▶ Data for processing:
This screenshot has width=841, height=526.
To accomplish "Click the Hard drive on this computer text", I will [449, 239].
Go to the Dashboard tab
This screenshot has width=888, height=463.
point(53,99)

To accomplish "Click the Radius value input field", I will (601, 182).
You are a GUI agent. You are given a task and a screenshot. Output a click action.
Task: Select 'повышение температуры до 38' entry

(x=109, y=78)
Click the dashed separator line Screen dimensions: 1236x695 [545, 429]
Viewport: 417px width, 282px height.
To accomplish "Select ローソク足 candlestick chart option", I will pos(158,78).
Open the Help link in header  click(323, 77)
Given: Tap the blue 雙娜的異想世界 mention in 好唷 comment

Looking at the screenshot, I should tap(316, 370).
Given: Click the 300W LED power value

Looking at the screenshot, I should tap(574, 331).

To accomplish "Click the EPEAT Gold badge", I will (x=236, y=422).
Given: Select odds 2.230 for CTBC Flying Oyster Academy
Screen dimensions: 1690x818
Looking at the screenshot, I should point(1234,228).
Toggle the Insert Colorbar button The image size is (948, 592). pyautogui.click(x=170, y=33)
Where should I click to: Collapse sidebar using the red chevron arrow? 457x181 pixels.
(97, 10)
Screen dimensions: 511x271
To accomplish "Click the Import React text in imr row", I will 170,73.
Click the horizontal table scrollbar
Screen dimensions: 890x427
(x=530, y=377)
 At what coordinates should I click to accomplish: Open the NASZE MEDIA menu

▶ Aim of the task: Lay out every line of the rows above as a JSON list of strings, one string per line, leaving out the blank lines.

▶ Correct result:
[
  "This screenshot has width=841, height=526.",
  "To accomplish \"Click the Hard drive on this computer text\", I will [449, 239].",
  "Go to the Dashboard tab",
  "This screenshot has width=888, height=463.",
  "point(53,99)",
  "To accomplish \"Click the Radius value input field\", I will (601, 182).",
  "You are a GUI agent. You are given a task and a screenshot. Output a click action.",
  "Task: Select 'повышение температуры до 38' entry",
  "(x=109, y=78)",
  "Click the dashed separator line Screen dimensions: 1236x695 [545, 429]",
  "Viewport: 417px width, 282px height.",
  "To accomplish \"Select ローソク足 candlestick chart option\", I will pos(158,78).",
  "Open the Help link in header  click(323, 77)",
  "Given: Tap the blue 雙娜的異想世界 mention in 好唷 comment",
  "Looking at the screenshot, I should tap(316, 370).",
  "Given: Click the 300W LED power value",
  "Looking at the screenshot, I should tap(574, 331).",
  "To accomplish \"Click the EPEAT Gold badge\", I will (x=236, y=422).",
  "Given: Select odds 2.230 for CTBC Flying Oyster Academy",
  "Screen dimensions: 1690x818",
  "Looking at the screenshot, I should point(1234,228).",
  "Toggle the Insert Colorbar button The image size is (948, 592). pyautogui.click(x=170, y=33)",
  "Where should I click to: Collapse sidebar using the red chevron arrow? 457x181 pixels.",
  "(97, 10)",
  "Screen dimensions: 511x271",
  "To accomplish \"Click the Import React text in imr row\", I will 170,73.",
  "Click the horizontal table scrollbar",
  "Screen dimensions: 890x427",
  "(x=530, y=377)",
  " At what coordinates should I click to accomplish: Open the NASZE MEDIA menu"
]